▶ _Dataset_:
* * *
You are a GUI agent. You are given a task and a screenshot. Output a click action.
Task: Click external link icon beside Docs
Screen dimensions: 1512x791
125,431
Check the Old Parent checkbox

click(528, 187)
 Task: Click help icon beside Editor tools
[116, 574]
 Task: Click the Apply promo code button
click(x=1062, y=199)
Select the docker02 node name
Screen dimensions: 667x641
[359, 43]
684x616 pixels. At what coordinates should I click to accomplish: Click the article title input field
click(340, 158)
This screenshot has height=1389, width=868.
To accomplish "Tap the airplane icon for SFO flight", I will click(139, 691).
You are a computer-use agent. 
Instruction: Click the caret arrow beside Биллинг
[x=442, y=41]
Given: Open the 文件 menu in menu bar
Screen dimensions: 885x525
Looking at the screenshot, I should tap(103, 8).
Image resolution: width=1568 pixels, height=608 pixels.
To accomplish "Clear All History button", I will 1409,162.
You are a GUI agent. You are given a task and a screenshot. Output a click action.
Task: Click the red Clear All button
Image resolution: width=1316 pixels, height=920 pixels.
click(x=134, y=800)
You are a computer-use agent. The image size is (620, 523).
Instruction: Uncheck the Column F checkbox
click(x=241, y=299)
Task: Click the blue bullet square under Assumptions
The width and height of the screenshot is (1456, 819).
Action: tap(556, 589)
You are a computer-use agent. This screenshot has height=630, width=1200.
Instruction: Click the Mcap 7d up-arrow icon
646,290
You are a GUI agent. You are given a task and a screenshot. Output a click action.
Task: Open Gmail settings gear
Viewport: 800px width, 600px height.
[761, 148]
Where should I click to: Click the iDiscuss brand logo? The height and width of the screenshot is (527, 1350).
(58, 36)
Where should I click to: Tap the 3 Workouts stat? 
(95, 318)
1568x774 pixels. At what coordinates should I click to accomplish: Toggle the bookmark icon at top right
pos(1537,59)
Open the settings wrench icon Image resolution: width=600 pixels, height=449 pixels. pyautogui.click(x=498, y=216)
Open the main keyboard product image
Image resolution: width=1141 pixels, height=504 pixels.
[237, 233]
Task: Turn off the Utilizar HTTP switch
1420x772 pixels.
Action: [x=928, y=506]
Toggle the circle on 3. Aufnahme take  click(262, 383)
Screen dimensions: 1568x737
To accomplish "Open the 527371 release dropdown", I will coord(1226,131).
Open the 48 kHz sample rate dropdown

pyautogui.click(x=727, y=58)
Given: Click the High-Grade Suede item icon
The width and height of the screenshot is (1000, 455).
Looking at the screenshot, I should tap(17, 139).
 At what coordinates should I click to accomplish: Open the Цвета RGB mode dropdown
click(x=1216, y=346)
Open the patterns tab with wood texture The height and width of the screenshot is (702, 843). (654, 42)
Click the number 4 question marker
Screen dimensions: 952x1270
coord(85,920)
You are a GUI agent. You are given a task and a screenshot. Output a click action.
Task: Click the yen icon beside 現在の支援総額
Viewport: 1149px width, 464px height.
* * *
▶ _What needs to be done_:
Arrange every line of the listing above as a JSON list of strings, one string per line, omitting blank lines.

▶ _Output of the task_:
[
  "You are a GUI agent. You are given a task and a screenshot. Output a click action.",
  "Task: Click external link icon beside Docs",
  "Screen dimensions: 1512x791",
  "125,431",
  "Check the Old Parent checkbox",
  "click(528, 187)",
  " Task: Click help icon beside Editor tools",
  "[116, 574]",
  " Task: Click the Apply promo code button",
  "click(x=1062, y=199)",
  "Select the docker02 node name",
  "Screen dimensions: 667x641",
  "[359, 43]",
  "684x616 pixels. At what coordinates should I click to accomplish: Click the article title input field",
  "click(340, 158)",
  "This screenshot has height=1389, width=868.",
  "To accomplish \"Tap the airplane icon for SFO flight\", I will click(139, 691).",
  "You are a computer-use agent. ",
  "Instruction: Click the caret arrow beside Биллинг",
  "[x=442, y=41]",
  "Given: Open the 文件 menu in menu bar",
  "Screen dimensions: 885x525",
  "Looking at the screenshot, I should tap(103, 8).",
  "Image resolution: width=1568 pixels, height=608 pixels.",
  "To accomplish \"Clear All History button\", I will 1409,162.",
  "You are a GUI agent. You are given a task and a screenshot. Output a click action.",
  "Task: Click the red Clear All button",
  "Image resolution: width=1316 pixels, height=920 pixels.",
  "click(x=134, y=800)",
  "You are a computer-use agent. The image size is (620, 523).",
  "Instruction: Uncheck the Column F checkbox",
  "click(x=241, y=299)",
  "Task: Click the blue bullet square under Assumptions",
  "The width and height of the screenshot is (1456, 819).",
  "Action: tap(556, 589)",
  "You are a computer-use agent. This screenshot has height=630, width=1200.",
  "Instruction: Click the Mcap 7d up-arrow icon",
  "646,290",
  "You are a GUI agent. You are given a task and a screenshot. Output a click action.",
  "Task: Open Gmail settings gear",
  "Viewport: 800px width, 600px height.",
  "[761, 148]",
  "Where should I click to: Click the iDiscuss brand logo? The height and width of the screenshot is (527, 1350).",
  "(58, 36)",
  "Where should I click to: Tap the 3 Workouts stat? ",
  "(95, 318)",
  "1568x774 pixels. At what coordinates should I click to accomplish: Toggle the bookmark icon at top right",
  "pos(1537,59)",
  "Open the settings wrench icon Image resolution: width=600 pixels, height=449 pixels. pyautogui.click(x=498, y=216)",
  "Open the main keyboard product image",
  "Image resolution: width=1141 pixels, height=504 pixels.",
  "[237, 233]",
  "Task: Turn off the Utilizar HTTP switch",
  "1420x772 pixels.",
  "Action: [x=928, y=506]",
  "Toggle the circle on 3. Aufnahme take  click(262, 383)",
  "Screen dimensions: 1568x737",
  "To accomplish \"Open the 527371 release dropdown\", I will coord(1226,131).",
  "Open the 48 kHz sample rate dropdown",
  "pyautogui.click(x=727, y=58)",
  "Given: Click the High-Grade Suede item icon",
  "The width and height of the screenshot is (1000, 455).",
  "Looking at the screenshot, I should tap(17, 139).",
  " At what coordinates should I click to accomplish: Open the Цвета RGB mode dropdown",
  "click(x=1216, y=346)",
  "Open the patterns tab with wood texture The height and width of the screenshot is (702, 843). (654, 42)",
  "Click the number 4 question marker",
  "Screen dimensions: 952x1270",
  "coord(85,920)",
  "You are a GUI agent. You are given a task and a screenshot. Output a click action.",
  "Task: Click the yen icon beside 現在の支援総額",
  "Viewport: 1149px width, 464px height."
]